Prompt 1 –
Answer these questions using the undercover-work passage:
(a) What street terms does it give for different vials of cocaine?
(b) What do many undercover narcotics officers use?
(c) What had you better know if you say you are a mechanic?
Prompt 2 –
Retype the undercover-work passage starting with "Being a good" and going on through "advice, no doubt.".
Prompt 3 –
List every role the undercover-work passage names for how an undercover officer is typically brought in in relation to an informant.

Selected text –

Content starts

Being a good undercover officer takes a certain type of person. You must be an impeccable actor, a chameleon who can blend seamlessly into easily combustible situations, coolly stare your target in the eye and lie. You have to know the street lingo for drugs, like red top or blue top for different vials of cocaine.There's also—and this is the point of the piece—the temptation for corruption. Looking around for more info, I came across this website (which may look amateurish, but hey, it does cite scholarly sources...), which offers even more advice on getting started: "A typical pattern is to bring the undercover officer in as an acquaintance, business associate, or girlfriend/boyfriend of an informant, and then to distance themselves from that informant." All good advice, no doubt.
You have to look the part, wear the right clothes, and have a good back story. If you say you are a mechanic, you’d better know cars, because chances are that the dealer will too. Many undercover narcotics officers use props. They might push shopping carts filled with soda cans in plastic bags, aping a homeless person, and twitch like an addict.

Content ends

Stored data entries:
Content starts

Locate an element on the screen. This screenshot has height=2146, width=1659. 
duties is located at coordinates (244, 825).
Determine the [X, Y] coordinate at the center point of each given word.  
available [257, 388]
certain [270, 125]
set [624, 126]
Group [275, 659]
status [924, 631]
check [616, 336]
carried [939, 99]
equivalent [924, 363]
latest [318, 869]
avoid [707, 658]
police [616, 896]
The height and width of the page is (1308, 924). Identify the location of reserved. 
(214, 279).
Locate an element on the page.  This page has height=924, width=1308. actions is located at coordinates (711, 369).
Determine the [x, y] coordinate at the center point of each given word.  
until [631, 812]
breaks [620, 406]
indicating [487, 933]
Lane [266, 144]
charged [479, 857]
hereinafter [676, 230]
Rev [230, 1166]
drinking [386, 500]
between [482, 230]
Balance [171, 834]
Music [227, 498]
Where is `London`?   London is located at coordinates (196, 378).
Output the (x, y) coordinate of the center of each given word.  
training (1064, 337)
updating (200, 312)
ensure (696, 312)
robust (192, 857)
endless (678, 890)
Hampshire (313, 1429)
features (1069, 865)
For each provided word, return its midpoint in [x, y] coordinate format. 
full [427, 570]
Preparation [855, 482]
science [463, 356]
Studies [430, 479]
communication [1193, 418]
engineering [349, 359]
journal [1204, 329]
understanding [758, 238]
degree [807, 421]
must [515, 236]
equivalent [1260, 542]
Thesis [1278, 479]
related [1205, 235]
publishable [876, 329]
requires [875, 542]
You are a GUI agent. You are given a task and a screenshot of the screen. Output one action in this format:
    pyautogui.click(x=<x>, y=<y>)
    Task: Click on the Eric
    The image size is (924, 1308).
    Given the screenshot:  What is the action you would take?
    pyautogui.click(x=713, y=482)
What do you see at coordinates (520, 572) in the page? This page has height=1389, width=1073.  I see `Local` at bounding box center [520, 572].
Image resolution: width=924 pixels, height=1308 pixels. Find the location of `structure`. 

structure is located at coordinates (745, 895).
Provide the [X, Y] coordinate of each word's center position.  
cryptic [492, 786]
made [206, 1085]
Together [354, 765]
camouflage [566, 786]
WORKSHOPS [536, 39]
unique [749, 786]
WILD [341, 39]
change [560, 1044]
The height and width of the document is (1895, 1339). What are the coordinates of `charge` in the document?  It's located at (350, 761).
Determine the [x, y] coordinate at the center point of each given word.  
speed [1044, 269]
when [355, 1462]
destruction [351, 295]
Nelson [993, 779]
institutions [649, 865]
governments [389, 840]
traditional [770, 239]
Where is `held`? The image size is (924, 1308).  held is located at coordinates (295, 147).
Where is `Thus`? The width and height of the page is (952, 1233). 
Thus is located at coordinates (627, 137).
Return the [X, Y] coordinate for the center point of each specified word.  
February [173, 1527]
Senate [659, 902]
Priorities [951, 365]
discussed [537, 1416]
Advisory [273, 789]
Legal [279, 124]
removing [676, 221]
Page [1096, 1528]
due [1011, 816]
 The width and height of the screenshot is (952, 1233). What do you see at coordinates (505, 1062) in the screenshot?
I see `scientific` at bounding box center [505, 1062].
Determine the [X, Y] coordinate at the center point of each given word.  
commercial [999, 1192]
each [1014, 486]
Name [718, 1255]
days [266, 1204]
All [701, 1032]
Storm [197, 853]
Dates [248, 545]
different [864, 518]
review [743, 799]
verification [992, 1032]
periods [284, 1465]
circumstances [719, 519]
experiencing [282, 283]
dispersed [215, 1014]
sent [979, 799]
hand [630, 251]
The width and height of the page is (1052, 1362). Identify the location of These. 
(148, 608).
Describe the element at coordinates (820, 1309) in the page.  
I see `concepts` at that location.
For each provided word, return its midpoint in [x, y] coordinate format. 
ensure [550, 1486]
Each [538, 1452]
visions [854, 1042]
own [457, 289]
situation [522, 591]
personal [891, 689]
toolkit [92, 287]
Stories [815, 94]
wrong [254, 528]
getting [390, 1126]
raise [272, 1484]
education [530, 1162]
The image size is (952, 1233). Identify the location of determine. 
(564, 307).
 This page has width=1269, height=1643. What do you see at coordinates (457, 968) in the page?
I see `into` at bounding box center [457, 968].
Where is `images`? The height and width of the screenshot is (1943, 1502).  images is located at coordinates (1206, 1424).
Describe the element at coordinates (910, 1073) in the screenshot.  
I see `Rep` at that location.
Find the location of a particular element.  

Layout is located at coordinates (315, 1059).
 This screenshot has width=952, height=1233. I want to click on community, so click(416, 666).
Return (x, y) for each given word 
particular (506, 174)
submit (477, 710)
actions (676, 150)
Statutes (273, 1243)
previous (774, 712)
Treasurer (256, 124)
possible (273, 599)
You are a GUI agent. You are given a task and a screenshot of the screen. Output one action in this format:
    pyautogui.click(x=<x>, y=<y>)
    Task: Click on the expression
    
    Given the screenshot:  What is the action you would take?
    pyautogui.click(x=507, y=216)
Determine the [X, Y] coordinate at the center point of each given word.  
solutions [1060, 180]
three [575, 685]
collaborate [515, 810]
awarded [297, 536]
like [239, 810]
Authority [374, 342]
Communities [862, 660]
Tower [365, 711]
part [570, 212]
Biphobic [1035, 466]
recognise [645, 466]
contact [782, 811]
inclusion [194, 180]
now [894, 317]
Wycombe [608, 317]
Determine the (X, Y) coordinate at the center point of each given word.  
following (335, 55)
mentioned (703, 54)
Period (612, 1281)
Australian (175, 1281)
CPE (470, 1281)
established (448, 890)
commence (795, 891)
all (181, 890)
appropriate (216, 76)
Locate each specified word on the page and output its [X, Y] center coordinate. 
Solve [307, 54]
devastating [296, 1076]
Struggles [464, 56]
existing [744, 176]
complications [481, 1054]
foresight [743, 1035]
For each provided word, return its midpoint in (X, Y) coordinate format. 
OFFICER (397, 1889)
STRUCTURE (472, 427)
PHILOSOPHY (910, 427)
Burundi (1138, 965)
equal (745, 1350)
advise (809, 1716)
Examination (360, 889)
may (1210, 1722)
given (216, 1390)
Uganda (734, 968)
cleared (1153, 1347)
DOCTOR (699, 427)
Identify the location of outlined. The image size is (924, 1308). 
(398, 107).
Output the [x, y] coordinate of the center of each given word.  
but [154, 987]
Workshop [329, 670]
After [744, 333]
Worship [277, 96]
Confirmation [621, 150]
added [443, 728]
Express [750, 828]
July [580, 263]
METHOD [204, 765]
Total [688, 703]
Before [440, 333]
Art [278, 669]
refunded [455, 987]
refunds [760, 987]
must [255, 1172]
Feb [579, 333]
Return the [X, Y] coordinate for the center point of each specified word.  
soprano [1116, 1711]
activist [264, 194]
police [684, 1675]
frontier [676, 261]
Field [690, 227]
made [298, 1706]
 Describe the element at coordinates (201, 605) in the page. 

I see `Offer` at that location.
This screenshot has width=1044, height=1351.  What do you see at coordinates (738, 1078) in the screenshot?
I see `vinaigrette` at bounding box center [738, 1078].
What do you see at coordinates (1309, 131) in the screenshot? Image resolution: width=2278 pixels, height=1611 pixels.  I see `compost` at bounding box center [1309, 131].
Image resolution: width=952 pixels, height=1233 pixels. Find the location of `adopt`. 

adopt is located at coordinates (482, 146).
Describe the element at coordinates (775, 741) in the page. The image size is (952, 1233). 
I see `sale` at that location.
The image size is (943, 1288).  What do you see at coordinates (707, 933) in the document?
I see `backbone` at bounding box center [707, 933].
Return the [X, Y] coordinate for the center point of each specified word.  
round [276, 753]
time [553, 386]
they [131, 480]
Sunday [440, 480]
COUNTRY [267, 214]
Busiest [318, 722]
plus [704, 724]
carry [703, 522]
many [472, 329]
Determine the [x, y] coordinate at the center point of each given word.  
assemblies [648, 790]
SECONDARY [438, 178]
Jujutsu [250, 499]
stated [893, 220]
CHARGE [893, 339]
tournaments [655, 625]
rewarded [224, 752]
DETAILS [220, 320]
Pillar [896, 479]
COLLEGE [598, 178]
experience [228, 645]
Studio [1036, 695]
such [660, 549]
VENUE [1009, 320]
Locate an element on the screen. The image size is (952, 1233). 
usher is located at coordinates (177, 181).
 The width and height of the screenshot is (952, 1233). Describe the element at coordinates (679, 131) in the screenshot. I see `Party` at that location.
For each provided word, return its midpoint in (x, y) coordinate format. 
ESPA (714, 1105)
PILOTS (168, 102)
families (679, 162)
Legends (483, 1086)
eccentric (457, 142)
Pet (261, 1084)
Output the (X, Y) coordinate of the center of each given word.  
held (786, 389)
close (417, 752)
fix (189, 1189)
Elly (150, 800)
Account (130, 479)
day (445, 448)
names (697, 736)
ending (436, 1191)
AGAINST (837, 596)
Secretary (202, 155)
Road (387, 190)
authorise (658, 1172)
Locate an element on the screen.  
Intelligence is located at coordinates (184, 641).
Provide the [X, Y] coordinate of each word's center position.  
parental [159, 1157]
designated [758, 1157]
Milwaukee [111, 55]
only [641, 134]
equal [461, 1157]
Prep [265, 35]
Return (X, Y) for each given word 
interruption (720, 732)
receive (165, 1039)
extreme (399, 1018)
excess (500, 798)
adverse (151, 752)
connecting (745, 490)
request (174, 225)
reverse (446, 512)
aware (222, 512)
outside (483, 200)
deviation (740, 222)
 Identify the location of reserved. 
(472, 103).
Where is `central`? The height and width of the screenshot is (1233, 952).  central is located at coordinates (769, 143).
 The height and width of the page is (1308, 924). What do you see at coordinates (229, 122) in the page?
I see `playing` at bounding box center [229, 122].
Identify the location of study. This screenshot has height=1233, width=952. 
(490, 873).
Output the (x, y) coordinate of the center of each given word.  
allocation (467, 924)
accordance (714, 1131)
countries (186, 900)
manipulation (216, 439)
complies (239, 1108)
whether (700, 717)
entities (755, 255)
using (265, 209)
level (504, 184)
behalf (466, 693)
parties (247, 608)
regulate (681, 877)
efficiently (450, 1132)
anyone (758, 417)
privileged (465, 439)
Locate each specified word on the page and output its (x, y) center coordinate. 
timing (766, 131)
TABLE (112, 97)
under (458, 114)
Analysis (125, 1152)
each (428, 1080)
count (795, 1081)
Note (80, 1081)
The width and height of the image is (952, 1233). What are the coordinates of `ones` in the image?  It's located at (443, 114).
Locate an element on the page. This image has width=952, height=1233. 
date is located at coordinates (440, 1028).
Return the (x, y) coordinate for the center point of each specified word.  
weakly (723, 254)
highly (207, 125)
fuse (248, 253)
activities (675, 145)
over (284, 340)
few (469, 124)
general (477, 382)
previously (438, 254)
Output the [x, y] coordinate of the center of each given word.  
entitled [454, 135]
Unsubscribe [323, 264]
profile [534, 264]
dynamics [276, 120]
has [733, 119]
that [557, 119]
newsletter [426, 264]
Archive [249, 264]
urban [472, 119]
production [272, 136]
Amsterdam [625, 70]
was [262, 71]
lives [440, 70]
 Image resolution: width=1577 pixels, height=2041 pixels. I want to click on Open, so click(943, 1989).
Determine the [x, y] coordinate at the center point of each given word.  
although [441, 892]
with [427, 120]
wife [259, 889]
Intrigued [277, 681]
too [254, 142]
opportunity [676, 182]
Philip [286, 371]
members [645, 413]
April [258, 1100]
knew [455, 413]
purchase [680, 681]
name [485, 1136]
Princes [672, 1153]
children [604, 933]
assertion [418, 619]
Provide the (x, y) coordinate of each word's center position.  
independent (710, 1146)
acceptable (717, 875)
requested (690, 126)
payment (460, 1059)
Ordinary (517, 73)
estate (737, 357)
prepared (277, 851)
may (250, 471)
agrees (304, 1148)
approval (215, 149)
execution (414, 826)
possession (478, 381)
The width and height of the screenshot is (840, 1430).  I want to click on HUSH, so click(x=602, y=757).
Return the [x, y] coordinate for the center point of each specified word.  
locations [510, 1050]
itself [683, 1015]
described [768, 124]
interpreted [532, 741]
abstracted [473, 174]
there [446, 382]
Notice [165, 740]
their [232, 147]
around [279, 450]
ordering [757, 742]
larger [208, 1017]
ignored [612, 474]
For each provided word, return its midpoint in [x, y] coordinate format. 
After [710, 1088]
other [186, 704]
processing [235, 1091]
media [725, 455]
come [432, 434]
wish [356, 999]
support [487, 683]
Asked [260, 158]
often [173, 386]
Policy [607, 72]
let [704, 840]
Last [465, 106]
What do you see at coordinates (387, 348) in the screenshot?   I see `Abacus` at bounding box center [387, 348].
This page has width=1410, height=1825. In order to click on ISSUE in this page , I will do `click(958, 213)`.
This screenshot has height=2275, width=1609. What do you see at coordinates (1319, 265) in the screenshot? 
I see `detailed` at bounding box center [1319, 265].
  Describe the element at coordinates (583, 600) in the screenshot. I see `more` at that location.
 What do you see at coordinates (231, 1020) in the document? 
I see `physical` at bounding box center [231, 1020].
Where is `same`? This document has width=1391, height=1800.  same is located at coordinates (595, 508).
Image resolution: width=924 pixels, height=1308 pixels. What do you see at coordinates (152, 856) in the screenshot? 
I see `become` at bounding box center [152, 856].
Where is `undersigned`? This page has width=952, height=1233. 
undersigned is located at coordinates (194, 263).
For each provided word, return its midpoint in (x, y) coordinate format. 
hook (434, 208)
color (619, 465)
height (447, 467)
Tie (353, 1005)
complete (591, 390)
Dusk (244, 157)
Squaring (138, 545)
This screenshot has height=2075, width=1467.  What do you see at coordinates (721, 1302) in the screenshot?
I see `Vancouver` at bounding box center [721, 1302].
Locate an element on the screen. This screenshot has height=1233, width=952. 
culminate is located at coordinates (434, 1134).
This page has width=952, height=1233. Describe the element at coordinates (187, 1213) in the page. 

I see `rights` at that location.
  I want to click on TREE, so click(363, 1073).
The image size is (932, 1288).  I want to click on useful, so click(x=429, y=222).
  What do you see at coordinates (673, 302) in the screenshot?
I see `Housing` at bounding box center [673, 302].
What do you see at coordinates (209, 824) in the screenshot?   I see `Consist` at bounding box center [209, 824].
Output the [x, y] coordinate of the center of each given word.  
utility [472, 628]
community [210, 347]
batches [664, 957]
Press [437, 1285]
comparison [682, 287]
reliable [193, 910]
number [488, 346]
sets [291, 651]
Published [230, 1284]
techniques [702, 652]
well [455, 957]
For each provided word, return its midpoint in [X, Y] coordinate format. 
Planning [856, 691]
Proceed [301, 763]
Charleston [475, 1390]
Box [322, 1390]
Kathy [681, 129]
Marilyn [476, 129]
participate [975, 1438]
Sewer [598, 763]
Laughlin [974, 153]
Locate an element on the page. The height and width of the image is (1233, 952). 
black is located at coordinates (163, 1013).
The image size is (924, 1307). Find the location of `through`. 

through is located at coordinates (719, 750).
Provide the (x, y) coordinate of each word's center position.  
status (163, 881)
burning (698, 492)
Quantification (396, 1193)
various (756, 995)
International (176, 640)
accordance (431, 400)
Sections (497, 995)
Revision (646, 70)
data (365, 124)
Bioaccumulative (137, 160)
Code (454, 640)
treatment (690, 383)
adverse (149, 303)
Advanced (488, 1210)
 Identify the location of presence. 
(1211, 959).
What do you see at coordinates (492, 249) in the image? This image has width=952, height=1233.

Content ends

Your response 1 –
(a) Red top or blue top
(b) Props
(c) Cars

Your response 2 –
Being a good undercover officer takes a certain type of person. You must be an impeccable actor, a chameleon who can blend seamlessly into easily combustible situations, coolly stare your target in the eye and lie. You have to know the street lingo for drugs, like red top or blue top for different vials of cocaine.There's also—and this is the point of the piece—the temptation for corruption. Looking around for more info, I came across this website (which may look amateurish, but hey, it does cite scholarly sources...), which offers even more advice on getting started: "A typical pattern is to bring the undercover officer in as an acquaintance, business associate, or girlfriend/boyfriend of an informant, and then to distance themselves from that informant." All good advice, no doubt.

Your response 3 –
- Acquaintance
- Business associate
- Girlfriend/boyfriend